### Provided records

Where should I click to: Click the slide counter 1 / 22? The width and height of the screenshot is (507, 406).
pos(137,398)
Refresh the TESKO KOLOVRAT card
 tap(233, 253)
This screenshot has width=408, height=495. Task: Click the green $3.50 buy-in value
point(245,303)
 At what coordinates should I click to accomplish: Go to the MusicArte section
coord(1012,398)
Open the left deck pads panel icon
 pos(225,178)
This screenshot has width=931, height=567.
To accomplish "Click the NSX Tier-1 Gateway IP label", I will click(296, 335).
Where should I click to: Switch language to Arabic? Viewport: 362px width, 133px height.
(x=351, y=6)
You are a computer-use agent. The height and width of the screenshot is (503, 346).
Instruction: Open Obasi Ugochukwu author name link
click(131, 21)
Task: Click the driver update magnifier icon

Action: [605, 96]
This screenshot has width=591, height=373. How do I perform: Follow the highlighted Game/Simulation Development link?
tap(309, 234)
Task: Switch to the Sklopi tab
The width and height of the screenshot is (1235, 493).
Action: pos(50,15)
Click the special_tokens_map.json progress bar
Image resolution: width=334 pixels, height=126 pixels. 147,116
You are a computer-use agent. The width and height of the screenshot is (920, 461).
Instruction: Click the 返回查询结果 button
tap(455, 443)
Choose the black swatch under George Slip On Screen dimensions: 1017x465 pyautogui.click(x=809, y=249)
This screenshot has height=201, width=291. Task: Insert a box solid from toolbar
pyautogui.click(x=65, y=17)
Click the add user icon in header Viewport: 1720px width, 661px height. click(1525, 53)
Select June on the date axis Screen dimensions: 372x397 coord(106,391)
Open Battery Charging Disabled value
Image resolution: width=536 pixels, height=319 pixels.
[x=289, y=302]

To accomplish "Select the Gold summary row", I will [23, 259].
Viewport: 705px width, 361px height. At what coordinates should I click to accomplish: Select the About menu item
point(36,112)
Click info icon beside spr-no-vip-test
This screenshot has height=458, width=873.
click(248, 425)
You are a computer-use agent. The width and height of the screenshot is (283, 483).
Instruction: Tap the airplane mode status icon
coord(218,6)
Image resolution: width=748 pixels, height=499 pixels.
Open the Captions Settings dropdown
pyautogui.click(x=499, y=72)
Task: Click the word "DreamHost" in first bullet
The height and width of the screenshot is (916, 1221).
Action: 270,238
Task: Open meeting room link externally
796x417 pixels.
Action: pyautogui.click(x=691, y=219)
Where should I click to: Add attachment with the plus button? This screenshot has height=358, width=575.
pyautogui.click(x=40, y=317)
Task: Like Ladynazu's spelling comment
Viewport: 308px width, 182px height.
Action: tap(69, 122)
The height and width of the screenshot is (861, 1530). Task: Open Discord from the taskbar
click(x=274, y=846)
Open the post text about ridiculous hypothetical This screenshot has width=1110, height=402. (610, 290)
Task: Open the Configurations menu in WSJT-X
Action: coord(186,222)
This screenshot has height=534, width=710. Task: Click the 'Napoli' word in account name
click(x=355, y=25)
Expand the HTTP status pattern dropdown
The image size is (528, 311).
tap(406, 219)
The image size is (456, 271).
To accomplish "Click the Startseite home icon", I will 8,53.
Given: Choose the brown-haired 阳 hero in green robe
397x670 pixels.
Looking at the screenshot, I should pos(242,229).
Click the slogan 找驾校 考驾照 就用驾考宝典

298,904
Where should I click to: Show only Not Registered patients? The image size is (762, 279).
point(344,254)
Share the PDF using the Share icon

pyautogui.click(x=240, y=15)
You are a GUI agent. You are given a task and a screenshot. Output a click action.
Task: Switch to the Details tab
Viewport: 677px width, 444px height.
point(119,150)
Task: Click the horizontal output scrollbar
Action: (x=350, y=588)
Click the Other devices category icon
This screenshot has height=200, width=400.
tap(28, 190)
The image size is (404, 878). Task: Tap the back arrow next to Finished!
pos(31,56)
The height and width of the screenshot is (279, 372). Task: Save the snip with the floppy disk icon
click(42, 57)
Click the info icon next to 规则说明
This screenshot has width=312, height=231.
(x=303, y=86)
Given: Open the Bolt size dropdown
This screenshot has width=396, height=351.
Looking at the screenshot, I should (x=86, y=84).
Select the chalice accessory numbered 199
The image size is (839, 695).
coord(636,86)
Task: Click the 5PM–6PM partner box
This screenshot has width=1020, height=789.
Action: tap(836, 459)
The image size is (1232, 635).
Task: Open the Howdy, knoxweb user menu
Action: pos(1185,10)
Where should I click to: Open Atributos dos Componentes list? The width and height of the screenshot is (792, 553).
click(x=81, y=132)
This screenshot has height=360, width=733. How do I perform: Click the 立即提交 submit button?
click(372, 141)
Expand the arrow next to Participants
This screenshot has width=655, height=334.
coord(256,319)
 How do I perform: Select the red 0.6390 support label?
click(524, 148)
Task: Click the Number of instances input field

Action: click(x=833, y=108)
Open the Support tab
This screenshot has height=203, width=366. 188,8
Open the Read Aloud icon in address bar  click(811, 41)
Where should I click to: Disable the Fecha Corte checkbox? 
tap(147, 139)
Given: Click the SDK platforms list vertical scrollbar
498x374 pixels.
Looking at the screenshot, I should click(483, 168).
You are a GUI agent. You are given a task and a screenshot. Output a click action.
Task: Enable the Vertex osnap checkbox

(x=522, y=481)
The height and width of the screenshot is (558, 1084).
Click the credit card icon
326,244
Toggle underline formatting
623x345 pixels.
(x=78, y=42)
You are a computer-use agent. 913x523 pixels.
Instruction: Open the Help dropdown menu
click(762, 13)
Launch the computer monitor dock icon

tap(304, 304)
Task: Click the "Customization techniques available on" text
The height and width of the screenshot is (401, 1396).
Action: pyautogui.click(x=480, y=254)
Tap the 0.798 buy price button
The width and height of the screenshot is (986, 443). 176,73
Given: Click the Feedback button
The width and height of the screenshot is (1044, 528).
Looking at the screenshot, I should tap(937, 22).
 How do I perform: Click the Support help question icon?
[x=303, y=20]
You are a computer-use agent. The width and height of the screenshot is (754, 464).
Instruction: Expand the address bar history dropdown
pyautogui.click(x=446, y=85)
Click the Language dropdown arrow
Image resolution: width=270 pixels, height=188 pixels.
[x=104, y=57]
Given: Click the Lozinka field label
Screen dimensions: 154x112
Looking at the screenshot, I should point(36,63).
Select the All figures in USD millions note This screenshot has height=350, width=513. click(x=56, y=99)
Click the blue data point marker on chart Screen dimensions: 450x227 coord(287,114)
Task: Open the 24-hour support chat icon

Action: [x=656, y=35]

### Goal of the exercise
Go line by line through the records above and copy each one containing "agent".

### Exercise answer
You are a computer-use agent. The height and width of the screenshot is (503, 346).
You are a computer-use agent. The width and height of the screenshot is (920, 461).
You are a computer-use agent. The width and height of the screenshot is (283, 483).
You are a GUI agent. You are given a task and a screenshot. Output a click action.
You are a GUI agent. You are given a task and a screenshot. Output a click action.
You are a computer-use agent. 913x523 pixels.
You are a computer-use agent. The width and height of the screenshot is (754, 464).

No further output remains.